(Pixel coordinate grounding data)
-*-*-

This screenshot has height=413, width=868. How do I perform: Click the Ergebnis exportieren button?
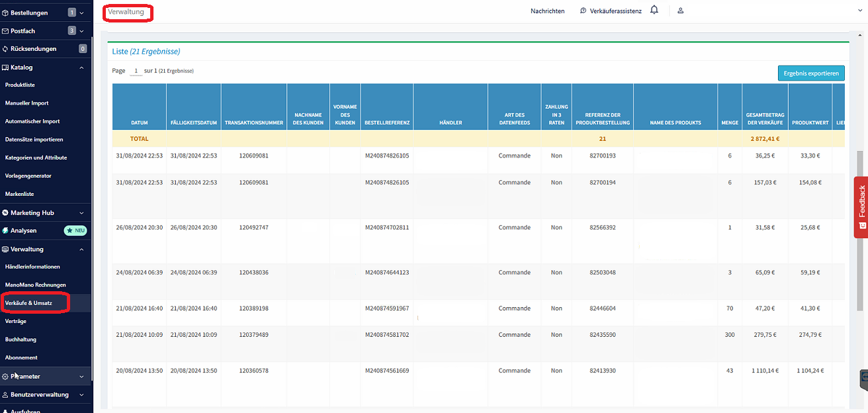[x=810, y=73]
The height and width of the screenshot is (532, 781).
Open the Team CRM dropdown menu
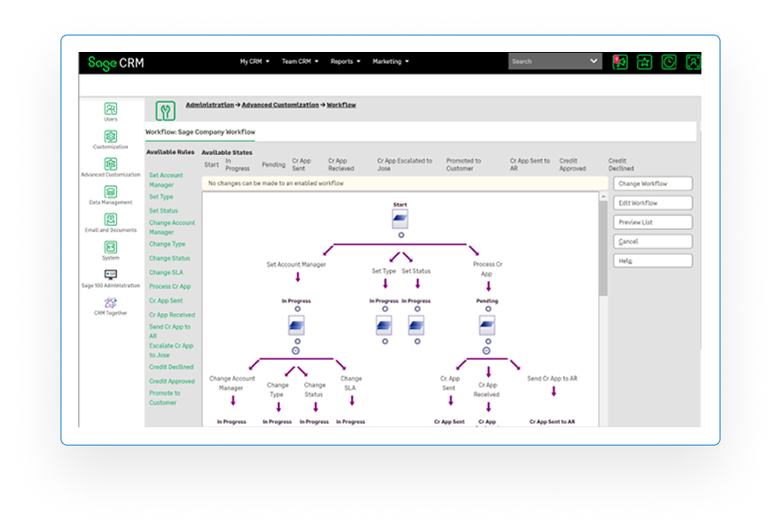[299, 61]
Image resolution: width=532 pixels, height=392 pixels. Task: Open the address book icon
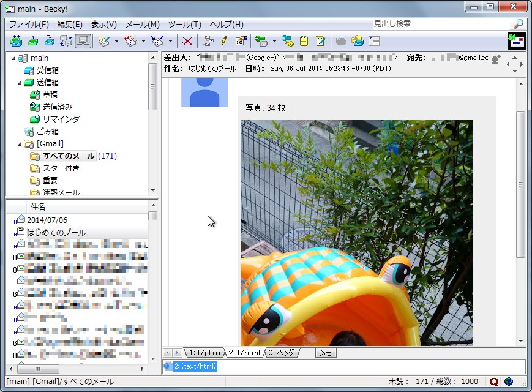(240, 41)
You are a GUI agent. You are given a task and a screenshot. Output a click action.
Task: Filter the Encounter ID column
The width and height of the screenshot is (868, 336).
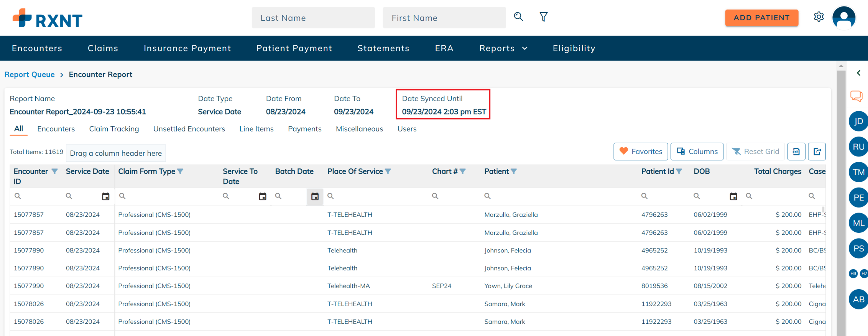pyautogui.click(x=55, y=171)
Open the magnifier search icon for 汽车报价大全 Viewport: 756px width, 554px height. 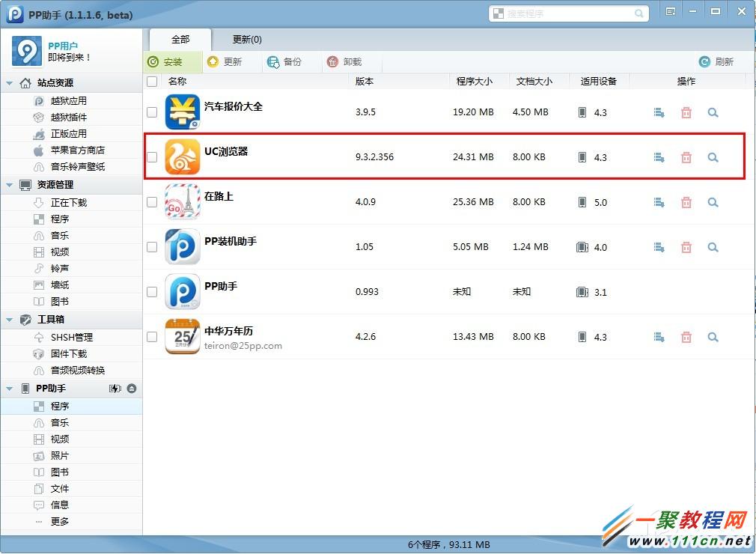pyautogui.click(x=713, y=112)
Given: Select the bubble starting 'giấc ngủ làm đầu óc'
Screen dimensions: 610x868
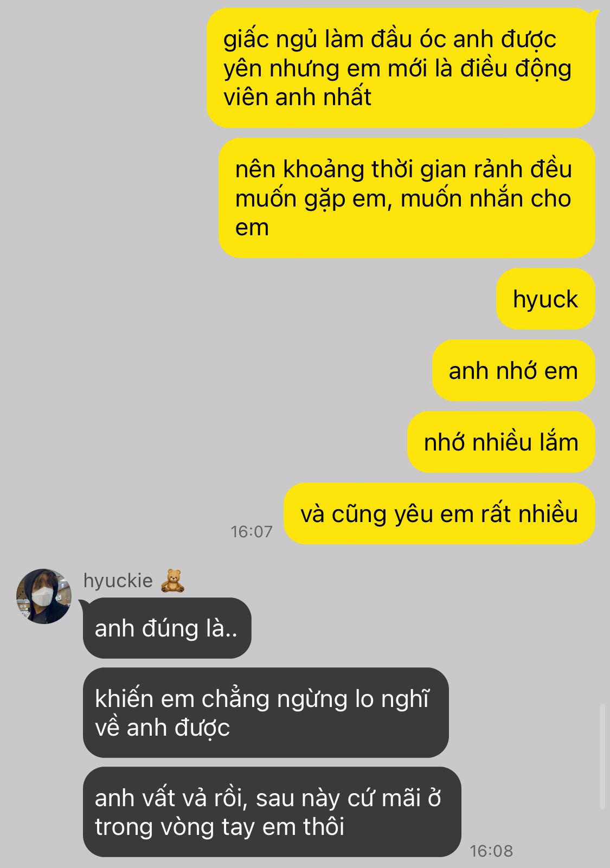Looking at the screenshot, I should [x=401, y=68].
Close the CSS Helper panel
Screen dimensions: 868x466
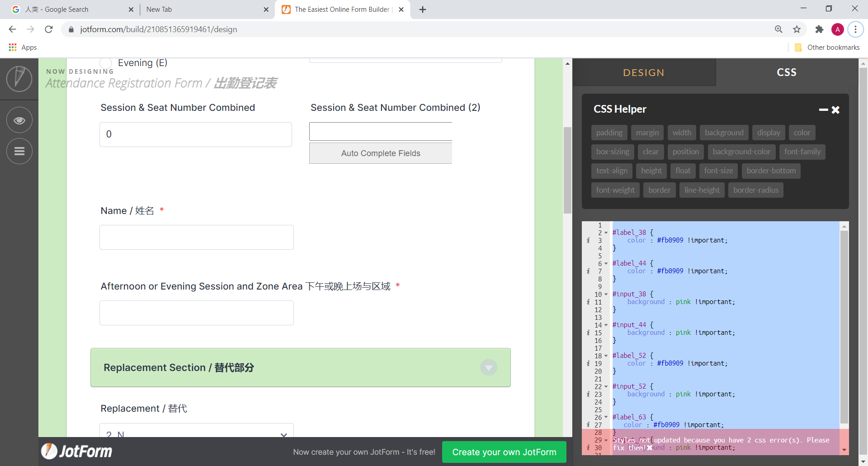(835, 110)
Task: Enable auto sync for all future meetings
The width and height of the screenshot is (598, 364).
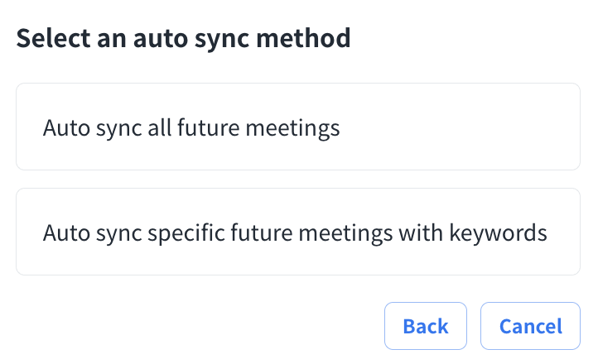Action: coord(297,127)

-*-*-

--- Aim of the task ---
Nothing but the lines from the one holding "Task: Enable auto" through the final line of the records above belongs in the answer, each retyped exactly; omit the pictures.

--- Task output ---
Task: Enable auto sync for all future meetings
The width and height of the screenshot is (598, 364).
Action: coord(297,127)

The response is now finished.